JAKARTA_C.I.New’s — Wakil Ketua KPK Nawawi Pomolango mengaku sudah lama mendorong MA untuk menerbitkan pedoman Peraturan Mahkamah Agung (Perma) terkait pemidanaan koruptor seumur hidup.
“Sejak 2014 saya teriak ini, tapi nggak apalah terlambat masih lebih baik ketimbang nggak pernah ada,” ujar Nawawi kepada wartawan, Minggu (2/8).
Perma ini dibuat untuk menghindari disparitas (perbedaan) hukuman yang mencolok bagi satu koruptor dengan koruptor lainnya. Aturan baru itu pun termaktub dalam Perma 1/2020.
Perma yang ditandatangani oleh Ketua MA Syarifuddin itu telah diundangkan pada 24 telah lalu. Perma ini berlaku untuk terdakwa korupsi yang dijerat dengan Pasal 2 atau Pasal 3 UU Tipikor, yaitu terdakwa yang merugikan keuangan negara.

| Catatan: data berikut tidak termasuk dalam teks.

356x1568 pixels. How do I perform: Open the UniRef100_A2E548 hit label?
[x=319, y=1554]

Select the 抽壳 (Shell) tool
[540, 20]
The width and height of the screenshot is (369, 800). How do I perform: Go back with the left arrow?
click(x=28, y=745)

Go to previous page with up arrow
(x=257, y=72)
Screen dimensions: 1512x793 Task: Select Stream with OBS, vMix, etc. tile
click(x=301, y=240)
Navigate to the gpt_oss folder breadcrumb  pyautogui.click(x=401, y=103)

“Selama ini disparitas tidak hanya terjadi pada putusan para hakim melainkan juga berlangsung di tingkat penuntutan oleh para penuntut umum,” ucap Nawawi.
Saat ini, lanjut Nawawi, KPK tengah menuntaskan pedoman tuntutan tersebut. Hal itu lantaran KPK selama ini masih disparitas dalam memberikan tuntutan untuk para koruptor.
“InsyaAllah dalam waktu dekat kami berusaha merampungkan pedoman penuntutan,” tutupnya.